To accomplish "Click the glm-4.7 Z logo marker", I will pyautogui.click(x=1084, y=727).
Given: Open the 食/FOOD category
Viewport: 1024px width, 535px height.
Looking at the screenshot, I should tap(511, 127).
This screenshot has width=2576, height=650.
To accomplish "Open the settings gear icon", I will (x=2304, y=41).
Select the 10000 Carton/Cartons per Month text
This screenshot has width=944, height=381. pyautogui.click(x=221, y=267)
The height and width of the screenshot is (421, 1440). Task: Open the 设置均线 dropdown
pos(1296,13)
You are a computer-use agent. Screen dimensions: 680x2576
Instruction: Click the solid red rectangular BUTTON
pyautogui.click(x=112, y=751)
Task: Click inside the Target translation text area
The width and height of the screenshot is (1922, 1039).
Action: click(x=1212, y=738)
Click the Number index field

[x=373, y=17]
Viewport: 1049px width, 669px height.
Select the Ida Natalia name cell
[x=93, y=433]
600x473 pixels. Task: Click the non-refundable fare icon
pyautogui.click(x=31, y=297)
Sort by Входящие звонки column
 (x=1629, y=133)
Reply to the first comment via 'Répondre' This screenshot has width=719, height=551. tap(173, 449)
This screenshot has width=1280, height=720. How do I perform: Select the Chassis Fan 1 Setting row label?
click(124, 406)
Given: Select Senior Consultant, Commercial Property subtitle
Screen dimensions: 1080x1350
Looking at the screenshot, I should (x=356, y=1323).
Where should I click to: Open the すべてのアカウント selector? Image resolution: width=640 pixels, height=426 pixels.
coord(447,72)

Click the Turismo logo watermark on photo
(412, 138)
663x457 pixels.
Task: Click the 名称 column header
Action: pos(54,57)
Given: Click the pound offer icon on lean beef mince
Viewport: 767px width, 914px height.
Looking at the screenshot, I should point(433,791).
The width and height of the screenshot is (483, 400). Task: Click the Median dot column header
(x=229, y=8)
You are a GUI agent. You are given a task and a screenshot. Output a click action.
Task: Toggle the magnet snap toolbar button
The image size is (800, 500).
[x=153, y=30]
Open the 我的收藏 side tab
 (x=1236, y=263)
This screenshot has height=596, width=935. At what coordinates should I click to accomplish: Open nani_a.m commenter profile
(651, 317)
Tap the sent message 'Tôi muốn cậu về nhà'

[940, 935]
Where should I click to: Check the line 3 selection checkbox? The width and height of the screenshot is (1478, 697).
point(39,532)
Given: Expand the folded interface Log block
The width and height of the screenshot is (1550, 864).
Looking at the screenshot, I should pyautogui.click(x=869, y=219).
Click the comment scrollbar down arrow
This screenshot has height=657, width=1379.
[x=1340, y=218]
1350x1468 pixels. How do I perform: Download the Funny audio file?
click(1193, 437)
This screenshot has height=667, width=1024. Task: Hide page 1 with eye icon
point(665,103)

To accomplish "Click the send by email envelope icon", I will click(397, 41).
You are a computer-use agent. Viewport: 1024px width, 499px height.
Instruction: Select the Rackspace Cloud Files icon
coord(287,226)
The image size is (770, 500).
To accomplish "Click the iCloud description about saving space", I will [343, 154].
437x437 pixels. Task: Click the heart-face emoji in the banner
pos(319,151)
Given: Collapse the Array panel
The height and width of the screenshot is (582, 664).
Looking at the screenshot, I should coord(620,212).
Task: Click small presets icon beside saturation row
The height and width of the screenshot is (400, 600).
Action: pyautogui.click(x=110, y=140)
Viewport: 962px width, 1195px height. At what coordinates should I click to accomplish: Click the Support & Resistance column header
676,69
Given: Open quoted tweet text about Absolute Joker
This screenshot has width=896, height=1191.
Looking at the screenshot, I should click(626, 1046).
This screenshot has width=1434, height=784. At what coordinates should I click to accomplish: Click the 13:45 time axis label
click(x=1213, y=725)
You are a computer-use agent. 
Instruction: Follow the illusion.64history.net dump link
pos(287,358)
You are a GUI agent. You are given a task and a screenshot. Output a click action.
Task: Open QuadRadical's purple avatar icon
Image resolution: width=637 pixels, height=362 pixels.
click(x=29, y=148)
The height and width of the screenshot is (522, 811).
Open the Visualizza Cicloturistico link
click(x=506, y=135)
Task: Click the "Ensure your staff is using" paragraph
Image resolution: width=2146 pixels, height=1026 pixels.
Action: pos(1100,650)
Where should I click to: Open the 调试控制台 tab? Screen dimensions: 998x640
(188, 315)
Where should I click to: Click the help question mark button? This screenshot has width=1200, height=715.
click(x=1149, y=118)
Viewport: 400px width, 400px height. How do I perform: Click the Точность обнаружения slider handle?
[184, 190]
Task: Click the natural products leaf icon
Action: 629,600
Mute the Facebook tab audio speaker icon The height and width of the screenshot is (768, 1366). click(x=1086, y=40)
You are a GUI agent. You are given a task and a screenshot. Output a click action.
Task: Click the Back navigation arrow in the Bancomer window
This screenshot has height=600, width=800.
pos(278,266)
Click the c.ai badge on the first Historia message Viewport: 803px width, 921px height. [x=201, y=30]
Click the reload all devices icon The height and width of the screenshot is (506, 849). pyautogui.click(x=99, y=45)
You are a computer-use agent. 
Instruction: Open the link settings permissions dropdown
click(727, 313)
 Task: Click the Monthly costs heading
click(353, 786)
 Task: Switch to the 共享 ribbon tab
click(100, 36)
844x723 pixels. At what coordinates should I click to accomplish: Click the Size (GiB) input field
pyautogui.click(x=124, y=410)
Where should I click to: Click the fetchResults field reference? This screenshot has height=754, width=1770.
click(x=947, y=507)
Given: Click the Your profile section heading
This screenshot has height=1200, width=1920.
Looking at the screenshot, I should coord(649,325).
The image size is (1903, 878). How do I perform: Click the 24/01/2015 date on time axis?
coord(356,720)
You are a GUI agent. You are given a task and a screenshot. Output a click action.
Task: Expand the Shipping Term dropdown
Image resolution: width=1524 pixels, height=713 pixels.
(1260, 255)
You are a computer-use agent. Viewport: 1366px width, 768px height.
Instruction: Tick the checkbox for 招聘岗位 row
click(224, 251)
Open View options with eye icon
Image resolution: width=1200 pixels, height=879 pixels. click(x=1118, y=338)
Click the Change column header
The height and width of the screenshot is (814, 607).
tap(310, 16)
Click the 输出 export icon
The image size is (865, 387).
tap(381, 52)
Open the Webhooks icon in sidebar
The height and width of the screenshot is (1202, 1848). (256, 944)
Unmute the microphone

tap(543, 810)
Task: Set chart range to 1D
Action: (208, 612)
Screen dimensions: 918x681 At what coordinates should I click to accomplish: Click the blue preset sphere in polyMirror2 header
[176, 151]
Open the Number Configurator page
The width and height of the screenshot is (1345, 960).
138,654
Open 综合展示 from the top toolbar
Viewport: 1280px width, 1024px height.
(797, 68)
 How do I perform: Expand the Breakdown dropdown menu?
######
**Description of the task:**
Copy out the listing above, line by line and exactly, from its first line to the line holding "Reply to the", inclusive.

**Response to the task:**
To accomplish "Click the glm-4.7 Z logo marker", I will pyautogui.click(x=1084, y=727).
Given: Open the 食/FOOD category
Viewport: 1024px width, 535px height.
Looking at the screenshot, I should tap(511, 127).
This screenshot has width=2576, height=650.
To accomplish "Open the settings gear icon", I will (x=2304, y=41).
Select the 10000 Carton/Cartons per Month text
This screenshot has width=944, height=381. pyautogui.click(x=221, y=267)
The height and width of the screenshot is (421, 1440). Task: Open the 设置均线 dropdown
pos(1296,13)
You are a computer-use agent. Screen dimensions: 680x2576
Instruction: Click the solid red rectangular BUTTON
pyautogui.click(x=112, y=751)
Task: Click inside the Target translation text area
The width and height of the screenshot is (1922, 1039).
Action: click(x=1212, y=738)
Click the Number index field

[x=373, y=17]
Viewport: 1049px width, 669px height.
Select the Ida Natalia name cell
[x=93, y=433]
600x473 pixels. Task: Click the non-refundable fare icon
pyautogui.click(x=31, y=297)
Sort by Входящие звонки column
 (x=1629, y=133)
Reply to the first comment via 'Répondre' This screenshot has width=719, height=551. tap(173, 449)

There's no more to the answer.